Skip to content

Vector Search

MiniSQL supports high-dimensional vector storage and approximate nearest-neighbour (ANN) search via the VECTOR(n) column type and the HNSW index.


The VECTOR type

CREATE TABLE documents (
    id        INT8       PRIMARY KEY AUTOINCREMENT,
    body      TEXT       NOT NULL,
    embedding VECTOR(3)  NOT NULL
);
  • n is the vector dimension — fixed at column creation time.
  • All inserted vectors must have exactly n components.
  • Components are float32 (IEEE 754 single-precision).
  • Data is stored on overflow pages; the inline cell holds only the dimension and first overflow page pointer.

Inserting vectors

As a bracket-delimited string:

INSERT INTO documents (body, embedding)
VALUES ('hello world', '[0.1, 0.2, 0.3]');

In Go — string or []float32:

// String literal
_, err = db.Exec(
    `INSERT INTO documents (body, embedding) VALUES (?, ?)`,
    "hello world", "[0.1, 0.2, 0.3]",
)

// []float32 bind parameter
vec := []float32{0.1, 0.2, 0.3}
_, err = db.Exec(
    `INSERT INTO documents (body, embedding) VALUES (?, ?)`,
    "hello world", vec,
)

Distance functions

VEC_L2(a, b) — Euclidean (L2) distance

Returns the L2 distance between two vectors. Smaller = more similar.

SELECT id, body, VEC_L2(embedding, '[0.1, 0.2, 0.3]') AS dist
FROM documents
ORDER BY dist
LIMIT 5;

VEC_COSINE(a, b) — Cosine distance

Returns the cosine distance (1 − cosine similarity). Smaller = more similar. Best for comparing direction, independent of magnitude.
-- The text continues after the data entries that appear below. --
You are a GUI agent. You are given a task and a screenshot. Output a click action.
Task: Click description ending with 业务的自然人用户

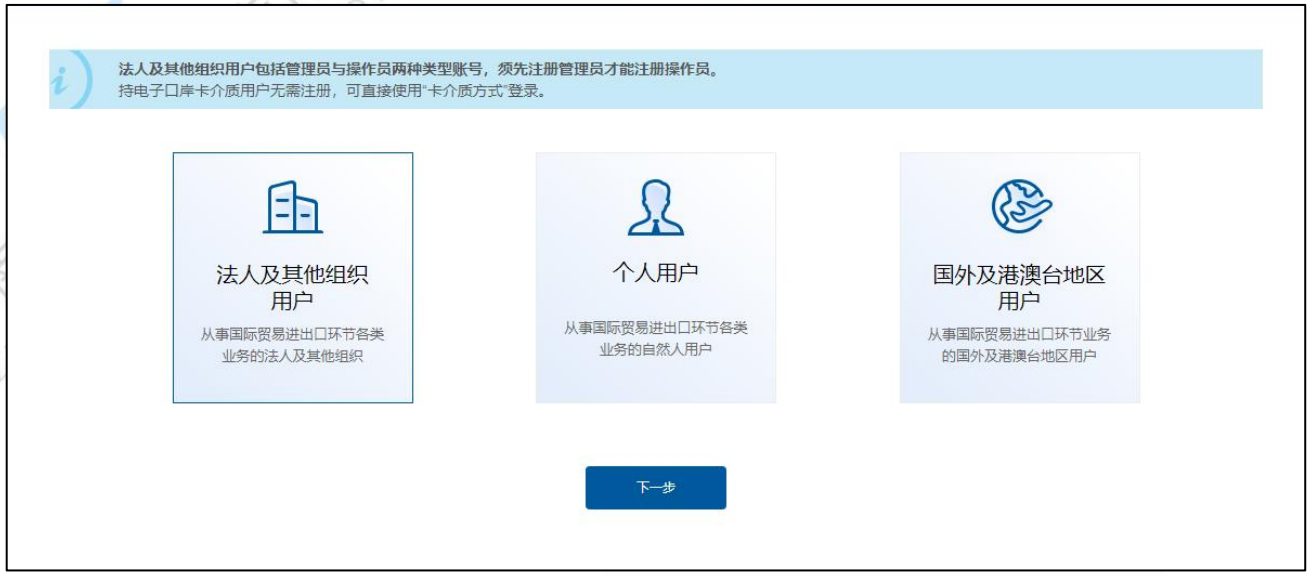click(x=655, y=338)
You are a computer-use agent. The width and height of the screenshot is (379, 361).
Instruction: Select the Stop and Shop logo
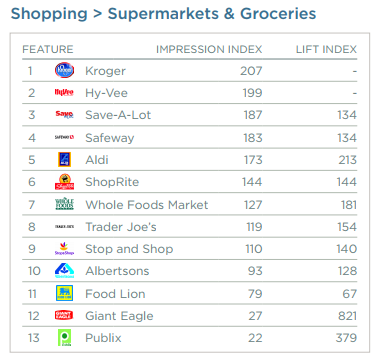pos(64,249)
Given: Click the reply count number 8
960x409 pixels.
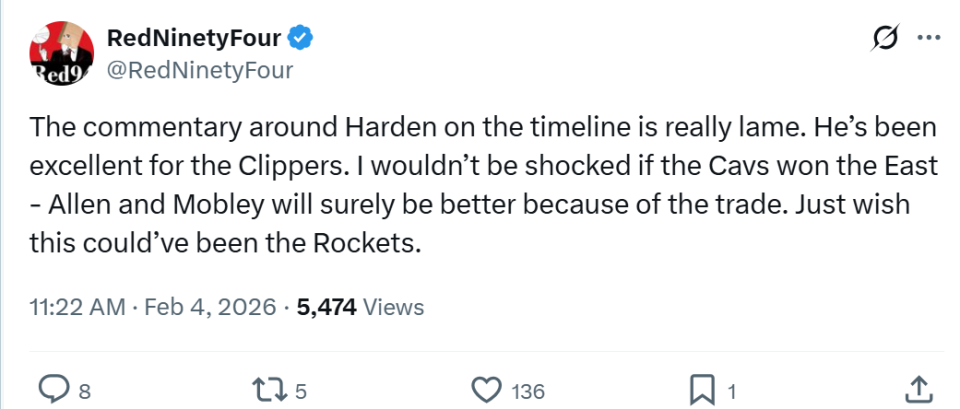Looking at the screenshot, I should click(84, 390).
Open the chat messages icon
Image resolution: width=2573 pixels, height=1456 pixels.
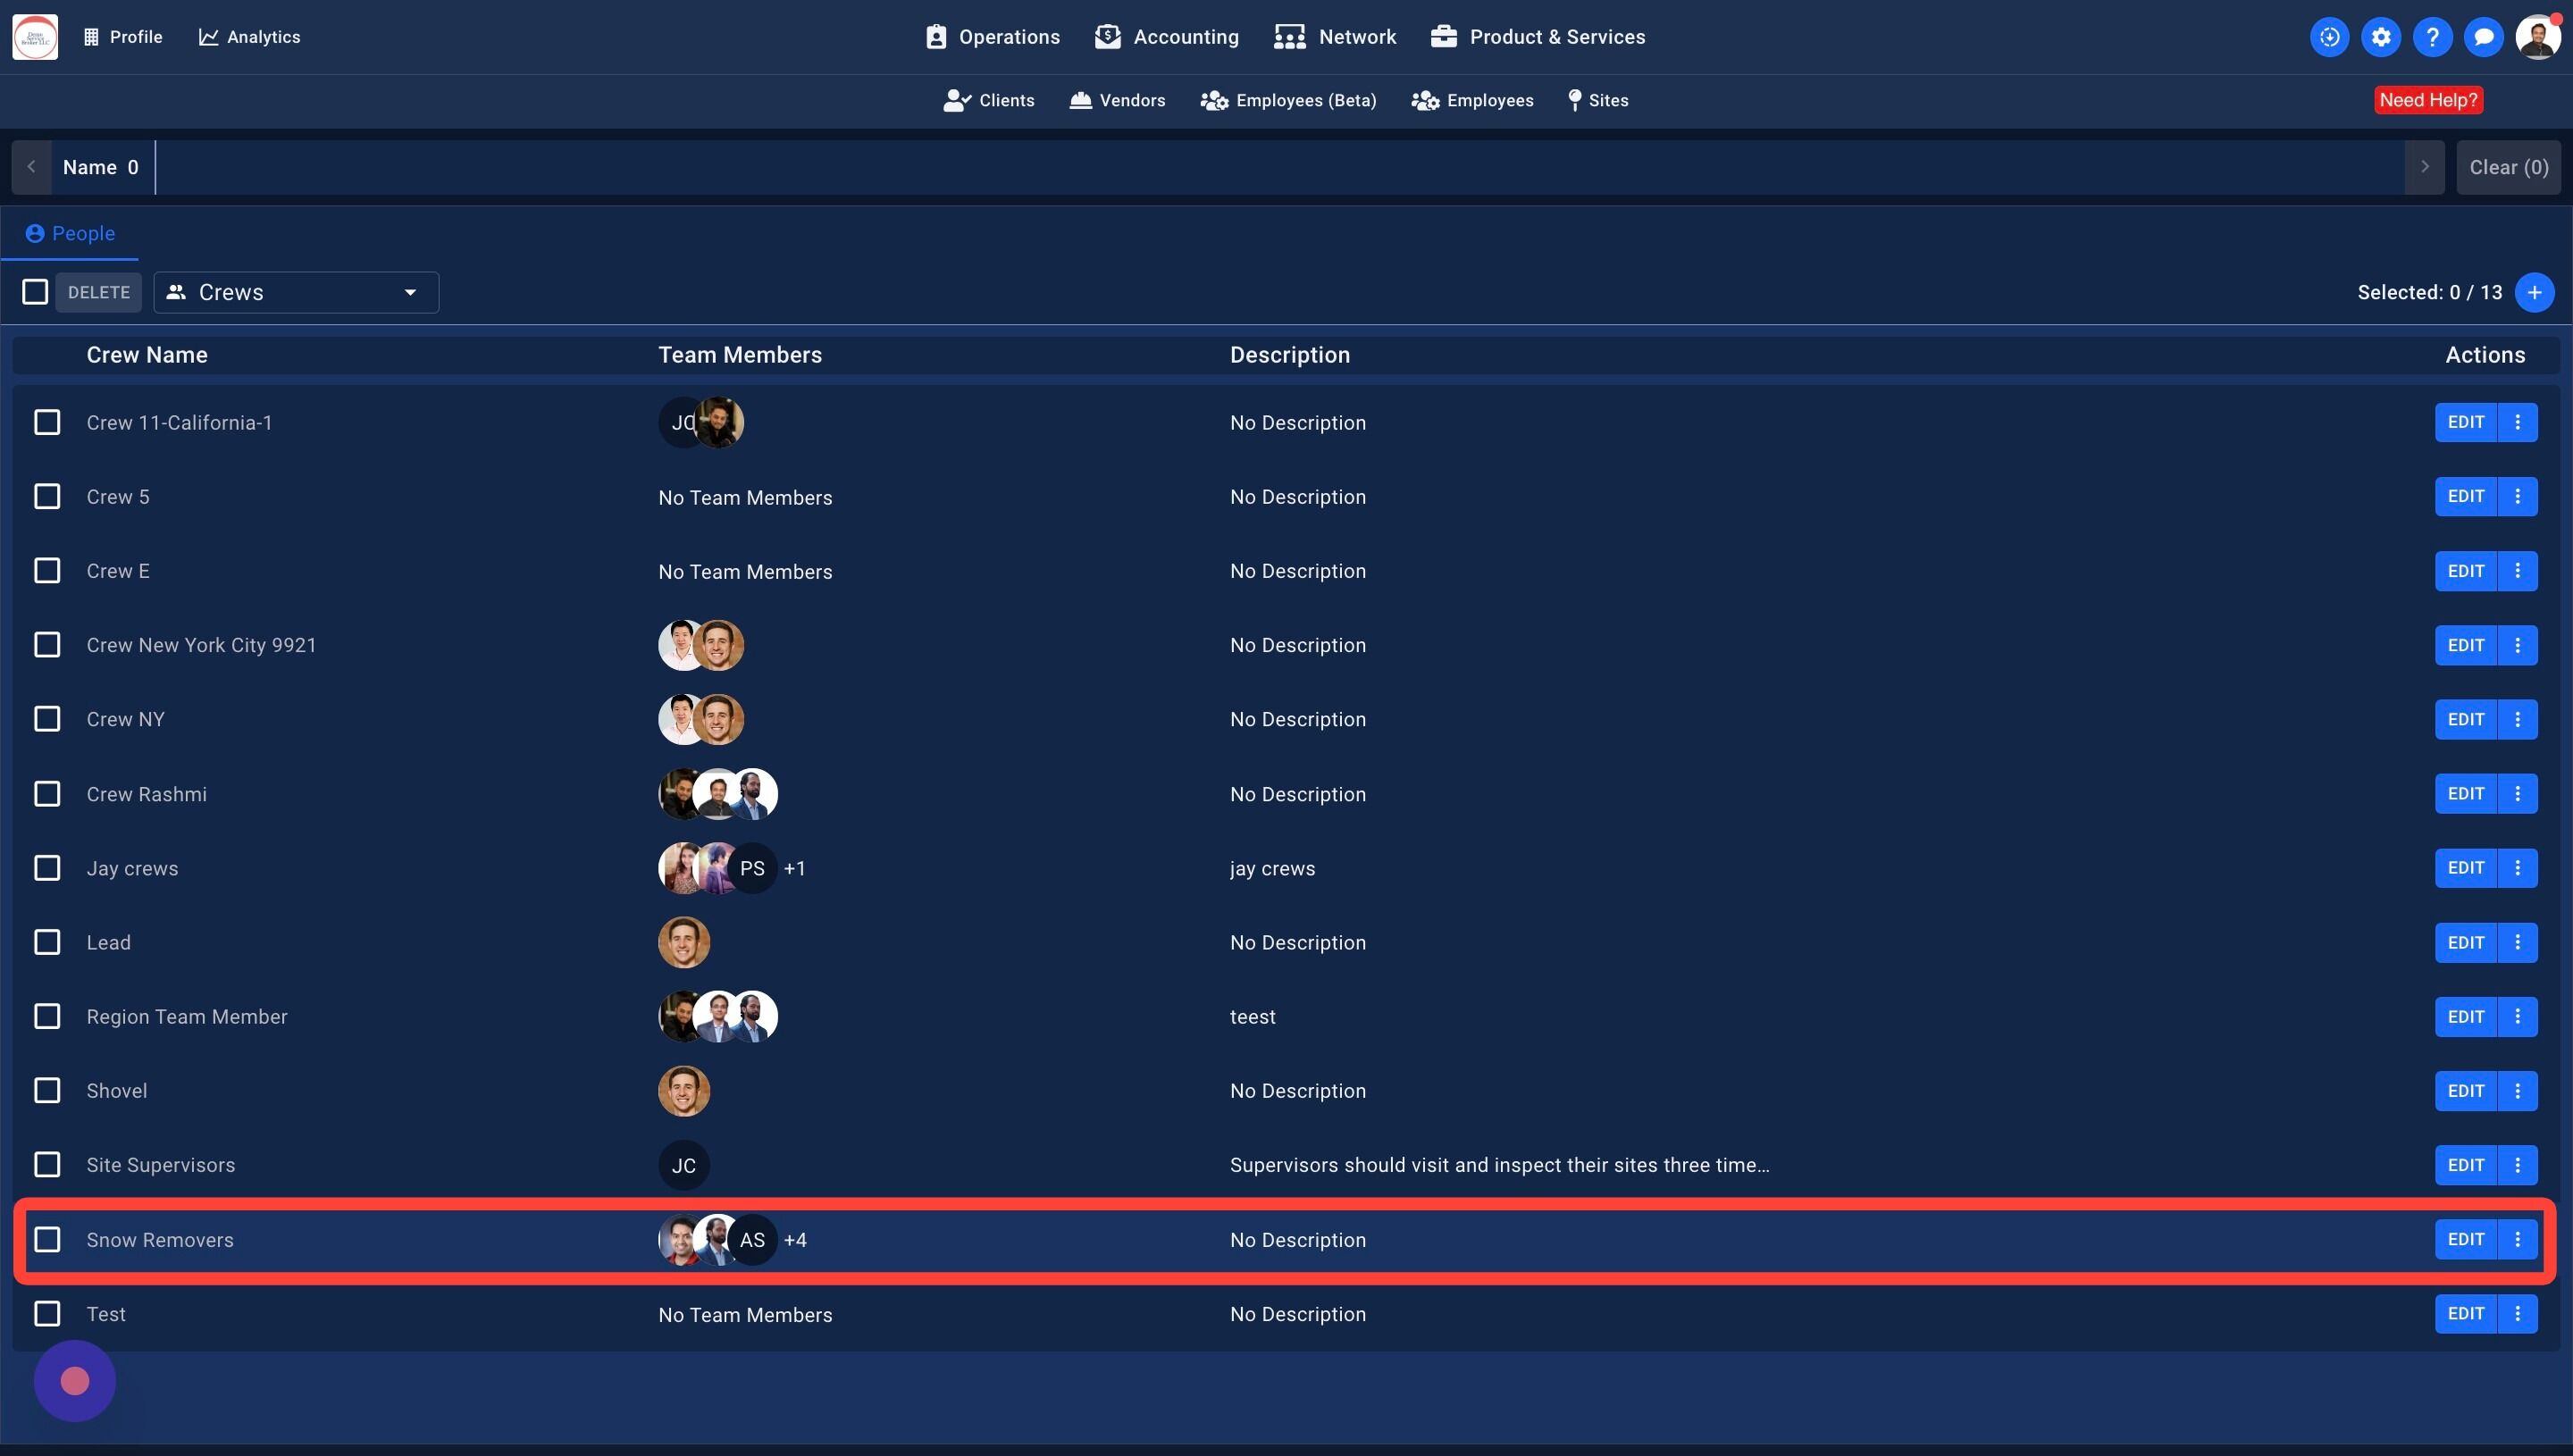tap(2483, 37)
SELECT id, body, VEC_COSINE(embedding, '[0.1, 0.2, 0.3]') AS dist
FROM documents
ORDER BY dist
LIMIT 5;

Both functions accept vectors as column references, string literals '[…]', or []float32 bind parameters.


Without an index, every distance query scans all rows. For large tables, create an HNSW (Hierarchical Navigable Small World) index:

CREATE HNSW INDEX idx_docs_embedding ON documents (embedding)
    WITH (m = 16, ef_construction = 200);

The query planner automatically uses the HNSW index for ORDER BY VEC_L2(col, ?) LIMIT n and ORDER BY VEC_COSINE(col, ?) LIMIT n patterns:

-- Uses HNSW ANN search
SELECT id, body, VEC_L2(embedding, '[0.1, 0.2, 0.3]') AS dist
FROM documents
ORDER BY dist
LIMIT 10;

Verify with EXPLAIN:

EXPLAIN
SELECT id, VEC_L2(embedding, '[0.1, 0.2, 0.3]') AS dist
FROM documents
ORDER BY dist LIMIT 10;
-- op: HNSWSearch  index: idx_docs_embedding

See HNSW Index for parameter reference and full details.


Full example

package main

import (
    "database/sql"
    "fmt"
    _ "github.com/RichardKnop/minisql"
)

func main() {
    db, _ := sql.Open("minisql", "/tmp/vectors.db")
    defer db.Close()
    db.SetMaxOpenConns(1)

    db.Exec(`CREATE TABLE IF NOT EXISTS documents (
        id        INT8      PRIMARY KEY AUTOINCREMENT,
        body      TEXT      NOT NULL,
        embedding VECTOR(3) NOT NULL
    )`)

    db.Exec(`CREATE HNSW INDEX IF NOT EXISTS idx_embedding
        ON documents (embedding)
        WITH (m = 16, ef_construction = 200)`)

    vecs := []struct {
        body string
        vec  []float32
    }{
        {"hello world",     {0.1, 0.2, 0.3}},
        {"foo bar",         {0.4, 0.5, 0.6}},
        {"database engine", {0.7, 0.8, 0.9}},
    }
    for _, v := range vecs {
        db.Exec(`INSERT INTO documents (body, embedding) VALUES (?, ?)`, v.body, v.vec)
    }

    query := []float32{0.15, 0.25, 0.35}
    rows, _ := db.Query(
        `SELECT id, body, VEC_L2(embedding, ?) AS dist
         FROM documents
         ORDER BY dist
         LIMIT 3`,
        query,
    )
    defer rows.Close()
    for rows.Next() {
        var id int64
        var body string
        var dist float64
        rows.Scan(&id, &body, &dist)
        fmt.Printf("id=%d body=%q dist=%.4f\n", id, body, dist)
    }
}

Notes

  • VECTOR(n) columns cannot be primary keys.
  • Dimension count is validated on every insert — mismatched dimensions return an error.
  • VEC_L2 and VEC_COSINE return NULL if either argument is NULL.
  • The HNSW index is approximate — for exact results (all rows), use the distance functions without an index (smaller tables) or increase ef_construction.